I'm currently studying the function $\log|x|$, which is locally integrable and defined on $\mathbb R \setminus \{0\}$. As a consequence, it can be regarded as a distribution on the space $C_c^\infty(\mathbb R\setminus\{0\}$). However, I'm interested in examining log|x| as a distribution on the space $C_c^\infty (\mathbb R)$.
Could anyone provide insights or methodology on how to successfully extend $\log|x|$ to a distribution on $C_c^\infty (\mathbb R)$?
Any references to relevant literature or theory would also be greatly appreciated. Thank you!
The function $\log|x|$ is locally integrable over all of $\mathbb{R}$, and as such it defines a distribution. Indeed, the only possible issue is at $x=0$, and we have $$\int_{-1}^{1}\big|\log|x|\big|dx=2.$$ This is enough information to show that integrating $\big|\log|\cdot|\big|$ returns a finite value over any compact subset of $\mathbb{R}$. (The fact that $\log$ is undefined/unspecified at zero is not important as $\{0\}$ is a null set, and so the value at zero does not change $\log|\cdot|$ as an element of $L^1_{\mathrm{loc}}$.)
Edit: Sorry for not including this in the original answer but I feel like there's a bit more to be said here. Specifically that what I've described above is not the only way that you can extend $\log|x|$ to the whole of $C_c^\infty(\mathbb{R})$. In order to keep track of things let me write $$T:C_c^\infty(\mathbb{R}\setminus\{0\})\to\mathbb{R}$$ for the original functional that integrates functions from $C_c^\infty(\mathbb{R}\setminus\{0\})$ against $\log|x|$. An extension $$S:C_c^\infty(\mathbb{R})\to\mathbb{R}$$ of $T$ to $C_c^\infty(\mathbb{R})$ should have the property that $$S(\phi)=T(\phi|_{\mathbb{R}\setminus\{0\}})$$ whenever $\phi\in C_c^\infty(\mathbb{R}\setminus\{0\})\subsetneqq C_c^\infty(\mathbb{R})$.
Recall that the dirac delta $\delta_0$ is defined as $$\delta_0:C_c^\infty(\mathbb{R})\to\mathbb{R},\phi\mapsto\phi(0)$$ and that the distributional derivatives $\delta^{(j)}_0$ of $\delta_0$ are defined by $\delta^{(j)}_0(\phi)=(-1)^{j}\phi^{(j)}(0)$ for $j\in\mathbb{N}$. As $\delta_0$ and its derivatives return $0$ for all $\phi\in C_c^\infty(\mathbb{R}\setminus\{0\})\to\mathbb{R}$ we get that $$S+\sum_{j=0}^nc_j\delta^{(j)}_0,c_j\in\mathbb{R}$$ is an extension of $T$ whenever $S$ is an extension of $T$. This means that $S$ is not unique at all.
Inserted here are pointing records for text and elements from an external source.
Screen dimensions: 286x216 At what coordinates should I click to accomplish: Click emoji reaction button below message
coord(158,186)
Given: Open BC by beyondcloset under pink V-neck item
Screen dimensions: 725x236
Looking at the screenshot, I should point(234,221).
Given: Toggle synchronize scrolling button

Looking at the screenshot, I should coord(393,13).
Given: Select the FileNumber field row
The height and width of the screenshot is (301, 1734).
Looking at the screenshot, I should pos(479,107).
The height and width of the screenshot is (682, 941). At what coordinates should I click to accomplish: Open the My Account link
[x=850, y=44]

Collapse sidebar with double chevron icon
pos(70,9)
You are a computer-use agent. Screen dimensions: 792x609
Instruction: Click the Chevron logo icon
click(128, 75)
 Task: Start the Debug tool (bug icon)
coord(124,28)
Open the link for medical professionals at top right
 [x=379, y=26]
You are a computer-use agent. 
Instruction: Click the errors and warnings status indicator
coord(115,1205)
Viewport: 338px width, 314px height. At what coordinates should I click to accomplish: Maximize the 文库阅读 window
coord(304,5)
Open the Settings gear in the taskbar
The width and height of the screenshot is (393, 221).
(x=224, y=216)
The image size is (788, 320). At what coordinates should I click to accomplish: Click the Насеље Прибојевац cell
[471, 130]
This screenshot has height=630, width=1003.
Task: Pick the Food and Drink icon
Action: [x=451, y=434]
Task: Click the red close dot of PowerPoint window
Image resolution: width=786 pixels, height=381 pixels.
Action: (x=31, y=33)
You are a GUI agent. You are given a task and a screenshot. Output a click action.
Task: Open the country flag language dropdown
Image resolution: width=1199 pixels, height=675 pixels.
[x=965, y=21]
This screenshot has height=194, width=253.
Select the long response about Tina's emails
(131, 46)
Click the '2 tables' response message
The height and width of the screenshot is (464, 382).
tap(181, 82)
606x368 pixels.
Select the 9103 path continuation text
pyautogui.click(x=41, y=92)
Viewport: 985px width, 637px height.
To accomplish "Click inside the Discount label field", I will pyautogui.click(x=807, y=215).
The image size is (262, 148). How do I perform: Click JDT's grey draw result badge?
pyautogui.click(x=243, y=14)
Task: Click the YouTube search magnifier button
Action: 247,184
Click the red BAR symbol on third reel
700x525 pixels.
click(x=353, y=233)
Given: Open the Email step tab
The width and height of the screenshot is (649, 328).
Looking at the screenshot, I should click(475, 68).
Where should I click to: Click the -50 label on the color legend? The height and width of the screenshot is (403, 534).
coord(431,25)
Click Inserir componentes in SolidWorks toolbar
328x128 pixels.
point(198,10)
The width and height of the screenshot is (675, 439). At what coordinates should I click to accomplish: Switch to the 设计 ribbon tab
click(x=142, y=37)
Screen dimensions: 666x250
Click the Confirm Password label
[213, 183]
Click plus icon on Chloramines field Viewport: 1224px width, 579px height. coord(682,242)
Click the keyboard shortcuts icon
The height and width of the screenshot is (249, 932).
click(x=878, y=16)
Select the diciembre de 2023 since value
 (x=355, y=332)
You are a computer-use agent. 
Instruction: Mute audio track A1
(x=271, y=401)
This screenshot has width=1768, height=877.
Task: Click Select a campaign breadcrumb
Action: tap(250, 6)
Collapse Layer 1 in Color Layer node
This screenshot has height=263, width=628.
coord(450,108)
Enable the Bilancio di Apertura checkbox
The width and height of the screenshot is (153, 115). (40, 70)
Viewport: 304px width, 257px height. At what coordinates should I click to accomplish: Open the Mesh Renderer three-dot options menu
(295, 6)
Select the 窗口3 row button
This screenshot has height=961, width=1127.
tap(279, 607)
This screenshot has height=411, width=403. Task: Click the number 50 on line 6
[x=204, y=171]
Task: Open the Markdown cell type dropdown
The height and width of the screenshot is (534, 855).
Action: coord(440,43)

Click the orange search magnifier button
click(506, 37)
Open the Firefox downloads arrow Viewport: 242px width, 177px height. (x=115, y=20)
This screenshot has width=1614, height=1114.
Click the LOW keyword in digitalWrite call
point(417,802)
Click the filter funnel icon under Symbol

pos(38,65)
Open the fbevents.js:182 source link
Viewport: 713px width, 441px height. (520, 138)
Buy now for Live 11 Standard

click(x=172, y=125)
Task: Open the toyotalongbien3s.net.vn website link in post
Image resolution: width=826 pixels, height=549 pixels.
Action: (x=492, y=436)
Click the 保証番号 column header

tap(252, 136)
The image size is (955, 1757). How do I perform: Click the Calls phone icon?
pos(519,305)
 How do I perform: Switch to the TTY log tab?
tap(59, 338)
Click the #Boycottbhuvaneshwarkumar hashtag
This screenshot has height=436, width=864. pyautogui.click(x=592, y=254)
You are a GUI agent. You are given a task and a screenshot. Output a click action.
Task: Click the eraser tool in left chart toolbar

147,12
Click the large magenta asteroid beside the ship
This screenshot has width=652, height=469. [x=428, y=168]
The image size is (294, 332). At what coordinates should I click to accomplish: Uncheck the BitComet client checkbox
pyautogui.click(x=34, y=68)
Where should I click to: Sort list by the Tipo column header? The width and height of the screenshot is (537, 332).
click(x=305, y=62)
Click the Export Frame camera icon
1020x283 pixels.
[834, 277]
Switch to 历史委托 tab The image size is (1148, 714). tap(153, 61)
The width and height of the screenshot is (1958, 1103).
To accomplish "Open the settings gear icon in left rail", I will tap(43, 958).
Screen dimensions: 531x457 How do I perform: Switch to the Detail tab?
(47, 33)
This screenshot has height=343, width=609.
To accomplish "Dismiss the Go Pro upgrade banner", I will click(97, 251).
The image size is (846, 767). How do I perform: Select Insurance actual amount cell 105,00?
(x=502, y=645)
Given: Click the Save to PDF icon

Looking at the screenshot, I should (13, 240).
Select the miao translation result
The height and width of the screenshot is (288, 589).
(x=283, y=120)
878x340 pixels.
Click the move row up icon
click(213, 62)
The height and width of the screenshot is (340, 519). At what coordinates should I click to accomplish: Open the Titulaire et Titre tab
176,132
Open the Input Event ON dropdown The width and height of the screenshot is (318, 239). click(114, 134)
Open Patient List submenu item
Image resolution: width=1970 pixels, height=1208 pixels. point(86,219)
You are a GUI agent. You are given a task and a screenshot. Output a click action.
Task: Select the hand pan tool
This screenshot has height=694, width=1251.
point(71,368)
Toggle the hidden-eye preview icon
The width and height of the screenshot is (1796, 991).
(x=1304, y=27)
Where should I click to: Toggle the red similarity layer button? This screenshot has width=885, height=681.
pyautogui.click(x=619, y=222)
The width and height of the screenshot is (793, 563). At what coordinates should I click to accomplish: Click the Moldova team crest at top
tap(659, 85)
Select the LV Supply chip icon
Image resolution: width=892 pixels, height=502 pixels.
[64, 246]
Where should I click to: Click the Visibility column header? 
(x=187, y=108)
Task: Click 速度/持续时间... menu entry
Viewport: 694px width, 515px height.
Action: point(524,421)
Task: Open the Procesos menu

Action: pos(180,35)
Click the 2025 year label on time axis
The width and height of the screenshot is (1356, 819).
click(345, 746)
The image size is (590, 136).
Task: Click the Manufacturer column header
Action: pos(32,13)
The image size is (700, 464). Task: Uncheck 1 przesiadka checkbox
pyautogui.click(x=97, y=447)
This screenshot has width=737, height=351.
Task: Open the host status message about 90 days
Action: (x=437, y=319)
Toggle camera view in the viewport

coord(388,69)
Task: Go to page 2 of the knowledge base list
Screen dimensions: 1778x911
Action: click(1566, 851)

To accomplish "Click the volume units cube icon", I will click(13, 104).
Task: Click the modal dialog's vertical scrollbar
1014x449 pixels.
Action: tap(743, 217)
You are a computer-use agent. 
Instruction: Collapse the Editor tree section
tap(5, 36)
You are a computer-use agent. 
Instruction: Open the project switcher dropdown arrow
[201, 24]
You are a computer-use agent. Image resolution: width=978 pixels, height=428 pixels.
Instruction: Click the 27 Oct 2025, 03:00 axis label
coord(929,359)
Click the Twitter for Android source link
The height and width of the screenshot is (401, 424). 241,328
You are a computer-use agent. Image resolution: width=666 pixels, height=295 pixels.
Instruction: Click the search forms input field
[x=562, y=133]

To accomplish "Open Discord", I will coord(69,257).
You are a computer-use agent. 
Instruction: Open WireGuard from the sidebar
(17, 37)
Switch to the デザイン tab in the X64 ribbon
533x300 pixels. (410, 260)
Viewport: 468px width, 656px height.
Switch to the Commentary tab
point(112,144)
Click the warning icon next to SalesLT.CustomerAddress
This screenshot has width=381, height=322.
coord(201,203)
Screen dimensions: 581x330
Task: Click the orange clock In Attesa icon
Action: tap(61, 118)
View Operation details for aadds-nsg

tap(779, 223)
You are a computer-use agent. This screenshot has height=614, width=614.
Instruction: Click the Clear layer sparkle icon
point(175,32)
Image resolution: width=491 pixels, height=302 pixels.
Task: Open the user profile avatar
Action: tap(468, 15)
Indeed, we can show that this exhausts all possibilities for $S$: if $S_0$ is an extension of $T$, like the one given in my original answer, then every other exetension takes the form $$S_0+\sum_{j=0}^nc_j\delta^{(j)}_0,c_j\in\mathbb{R}.$$ This is because if $S$ is another extension of $T$, then for any $\psi\in C_c^\infty(\mathbb{R}\setminus\{0\})$ we have that $$S(\psi)-S_0(\psi)=T(\psi)-T(\psi)=0.$$ To use the language of distribution theory, this means that $S-S_0$ is supported in $\{0\}$, or simply $\mathrm{supp}(S-S_0) \subseteq\{0\}$. There is a plausible, but somewhat technical theorem about "distributions with point support" that says that such distributions are within the $\mathbb{R}$-linear span of $\{\delta_0^{(j)}:j\in\mathbb{N}\}$ and so the claim follows, and we've shown that $$\log|\cdot|+\sum_{j=0}^nc_j\delta^{(j)}_0,$$ where $c_j\in\mathbb{R}$ are the only possible distributional extensions of $\log|\cdot|$ from $C_c^\infty(\mathbb{R}\setminus\{0\})$ to $C_c^\infty(\mathbb{R})$.
Hopefully there were enough keywords in this explanation to allow you to do some further reading. But two good references for this topic are "Distribution Theory and Fourier Transforms" by Strichartz, and "Distributions: Theory and Applications" by Duistermaat and Kolk. The first book provides a somewhat informal overview of the subject, and the second goes into more detail with many worked examples. Both of them are worth looking into.